Problem details:
Below are entries; write every one of them out again exactly.

══════════

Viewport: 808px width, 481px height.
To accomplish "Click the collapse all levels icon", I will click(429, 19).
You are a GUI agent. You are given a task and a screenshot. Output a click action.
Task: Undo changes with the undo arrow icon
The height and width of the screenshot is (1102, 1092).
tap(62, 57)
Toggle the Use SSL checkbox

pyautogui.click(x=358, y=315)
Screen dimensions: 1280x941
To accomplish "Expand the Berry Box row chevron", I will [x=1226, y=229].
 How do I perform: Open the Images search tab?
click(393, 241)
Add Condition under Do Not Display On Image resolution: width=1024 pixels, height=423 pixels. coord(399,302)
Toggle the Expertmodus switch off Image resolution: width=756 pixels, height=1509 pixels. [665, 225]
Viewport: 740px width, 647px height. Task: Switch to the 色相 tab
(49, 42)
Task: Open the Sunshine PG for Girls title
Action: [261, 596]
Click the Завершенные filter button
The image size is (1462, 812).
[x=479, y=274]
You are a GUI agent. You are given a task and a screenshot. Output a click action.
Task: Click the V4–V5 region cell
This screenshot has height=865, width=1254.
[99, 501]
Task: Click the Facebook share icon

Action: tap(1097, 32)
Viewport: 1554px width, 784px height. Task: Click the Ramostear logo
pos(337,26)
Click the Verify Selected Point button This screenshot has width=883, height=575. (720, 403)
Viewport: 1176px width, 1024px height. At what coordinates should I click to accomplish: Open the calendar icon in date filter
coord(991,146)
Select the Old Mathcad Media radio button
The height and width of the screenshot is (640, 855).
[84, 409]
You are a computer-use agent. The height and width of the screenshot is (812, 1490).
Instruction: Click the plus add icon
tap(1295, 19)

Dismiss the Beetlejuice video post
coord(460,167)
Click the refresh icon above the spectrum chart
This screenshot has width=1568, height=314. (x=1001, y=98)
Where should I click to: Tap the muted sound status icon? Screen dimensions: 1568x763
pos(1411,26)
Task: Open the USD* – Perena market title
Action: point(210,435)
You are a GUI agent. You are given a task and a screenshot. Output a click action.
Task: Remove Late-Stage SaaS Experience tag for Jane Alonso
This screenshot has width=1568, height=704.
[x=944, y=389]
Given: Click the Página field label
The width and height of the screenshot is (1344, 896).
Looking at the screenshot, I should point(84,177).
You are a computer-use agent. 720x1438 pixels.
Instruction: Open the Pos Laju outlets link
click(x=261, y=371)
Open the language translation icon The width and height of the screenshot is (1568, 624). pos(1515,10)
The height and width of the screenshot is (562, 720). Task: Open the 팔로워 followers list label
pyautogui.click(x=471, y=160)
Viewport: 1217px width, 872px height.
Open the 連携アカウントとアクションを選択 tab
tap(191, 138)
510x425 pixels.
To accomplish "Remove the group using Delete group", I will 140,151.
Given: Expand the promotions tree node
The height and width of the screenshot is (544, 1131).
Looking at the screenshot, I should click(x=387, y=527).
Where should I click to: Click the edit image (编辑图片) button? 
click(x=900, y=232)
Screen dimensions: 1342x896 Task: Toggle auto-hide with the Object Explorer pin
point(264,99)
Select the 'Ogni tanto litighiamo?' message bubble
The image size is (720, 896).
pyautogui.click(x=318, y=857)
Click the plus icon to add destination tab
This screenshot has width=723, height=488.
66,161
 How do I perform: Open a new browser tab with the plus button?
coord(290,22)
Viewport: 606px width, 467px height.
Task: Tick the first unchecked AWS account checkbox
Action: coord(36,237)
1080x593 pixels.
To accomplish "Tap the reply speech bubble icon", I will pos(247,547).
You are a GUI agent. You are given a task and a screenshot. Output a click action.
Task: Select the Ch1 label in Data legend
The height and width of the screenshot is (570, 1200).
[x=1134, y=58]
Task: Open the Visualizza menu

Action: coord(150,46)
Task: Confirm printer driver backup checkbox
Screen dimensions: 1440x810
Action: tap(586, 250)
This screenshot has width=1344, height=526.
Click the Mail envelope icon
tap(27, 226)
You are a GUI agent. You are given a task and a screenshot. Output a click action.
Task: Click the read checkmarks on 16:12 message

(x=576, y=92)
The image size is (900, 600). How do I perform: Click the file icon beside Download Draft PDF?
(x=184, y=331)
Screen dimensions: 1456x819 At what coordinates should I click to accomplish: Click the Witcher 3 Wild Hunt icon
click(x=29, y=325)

══════════

Expected output:
Viewport: 808px width, 481px height.
To accomplish "Click the collapse all levels icon", I will click(429, 19).
You are a GUI agent. You are given a task and a screenshot. Output a click action.
Task: Undo changes with the undo arrow icon
The height and width of the screenshot is (1102, 1092).
tap(62, 57)
Toggle the Use SSL checkbox

pyautogui.click(x=358, y=315)
Screen dimensions: 1280x941
To accomplish "Expand the Berry Box row chevron", I will [x=1226, y=229].
 How do I perform: Open the Images search tab?
click(393, 241)
Add Condition under Do Not Display On Image resolution: width=1024 pixels, height=423 pixels. coord(399,302)
Toggle the Expertmodus switch off Image resolution: width=756 pixels, height=1509 pixels. [665, 225]
Viewport: 740px width, 647px height. Task: Switch to the 色相 tab
(49, 42)
Task: Open the Sunshine PG for Girls title
Action: [261, 596]
Click the Завершенные filter button
The image size is (1462, 812).
[x=479, y=274]
You are a GUI agent. You are given a task and a screenshot. Output a click action.
Task: Click the V4–V5 region cell
This screenshot has height=865, width=1254.
[99, 501]
Task: Click the Facebook share icon

Action: tap(1097, 32)
Viewport: 1554px width, 784px height. Task: Click the Ramostear logo
pos(337,26)
Click the Verify Selected Point button This screenshot has width=883, height=575. (720, 403)
Viewport: 1176px width, 1024px height. At what coordinates should I click to accomplish: Open the calendar icon in date filter
coord(991,146)
Select the Old Mathcad Media radio button
The height and width of the screenshot is (640, 855).
[84, 409]
You are a computer-use agent. The height and width of the screenshot is (812, 1490).
Instruction: Click the plus add icon
tap(1295, 19)

Dismiss the Beetlejuice video post
coord(460,167)
Click the refresh icon above the spectrum chart
This screenshot has width=1568, height=314. (x=1001, y=98)
Where should I click to: Tap the muted sound status icon? Screen dimensions: 1568x763
pos(1411,26)
Task: Open the USD* – Perena market title
Action: point(210,435)
You are a GUI agent. You are given a task and a screenshot. Output a click action.
Task: Remove Late-Stage SaaS Experience tag for Jane Alonso
This screenshot has width=1568, height=704.
[x=944, y=389]
Given: Click the Página field label
The width and height of the screenshot is (1344, 896).
Looking at the screenshot, I should point(84,177).
You are a computer-use agent. 720x1438 pixels.
Instruction: Open the Pos Laju outlets link
click(x=261, y=371)
Open the language translation icon The width and height of the screenshot is (1568, 624). pos(1515,10)
The height and width of the screenshot is (562, 720). Task: Open the 팔로워 followers list label
pyautogui.click(x=471, y=160)
Viewport: 1217px width, 872px height.
Open the 連携アカウントとアクションを選択 tab
tap(191, 138)
510x425 pixels.
To accomplish "Remove the group using Delete group", I will 140,151.
Given: Expand the promotions tree node
The height and width of the screenshot is (544, 1131).
Looking at the screenshot, I should click(x=387, y=527).
Where should I click to: Click the edit image (编辑图片) button? 
click(x=900, y=232)
Screen dimensions: 1342x896 Task: Toggle auto-hide with the Object Explorer pin
point(264,99)
Select the 'Ogni tanto litighiamo?' message bubble
The image size is (720, 896).
pyautogui.click(x=318, y=857)
Click the plus icon to add destination tab
This screenshot has width=723, height=488.
66,161
 How do I perform: Open a new browser tab with the plus button?
coord(290,22)
Viewport: 606px width, 467px height.
Task: Tick the first unchecked AWS account checkbox
Action: coord(36,237)
1080x593 pixels.
To accomplish "Tap the reply speech bubble icon", I will pos(247,547).
You are a GUI agent. You are given a task and a screenshot. Output a click action.
Task: Select the Ch1 label in Data legend
The height and width of the screenshot is (570, 1200).
[x=1134, y=58]
Task: Open the Visualizza menu

Action: coord(150,46)
Task: Confirm printer driver backup checkbox
Screen dimensions: 1440x810
Action: tap(586, 250)
This screenshot has width=1344, height=526.
Click the Mail envelope icon
tap(27, 226)
You are a GUI agent. You are given a task and a screenshot. Output a click action.
Task: Click the read checkmarks on 16:12 message

(x=576, y=92)
The image size is (900, 600). How do I perform: Click the file icon beside Download Draft PDF?
(x=184, y=331)
Screen dimensions: 1456x819 At what coordinates should I click to accomplish: Click the Witcher 3 Wild Hunt icon
click(x=29, y=325)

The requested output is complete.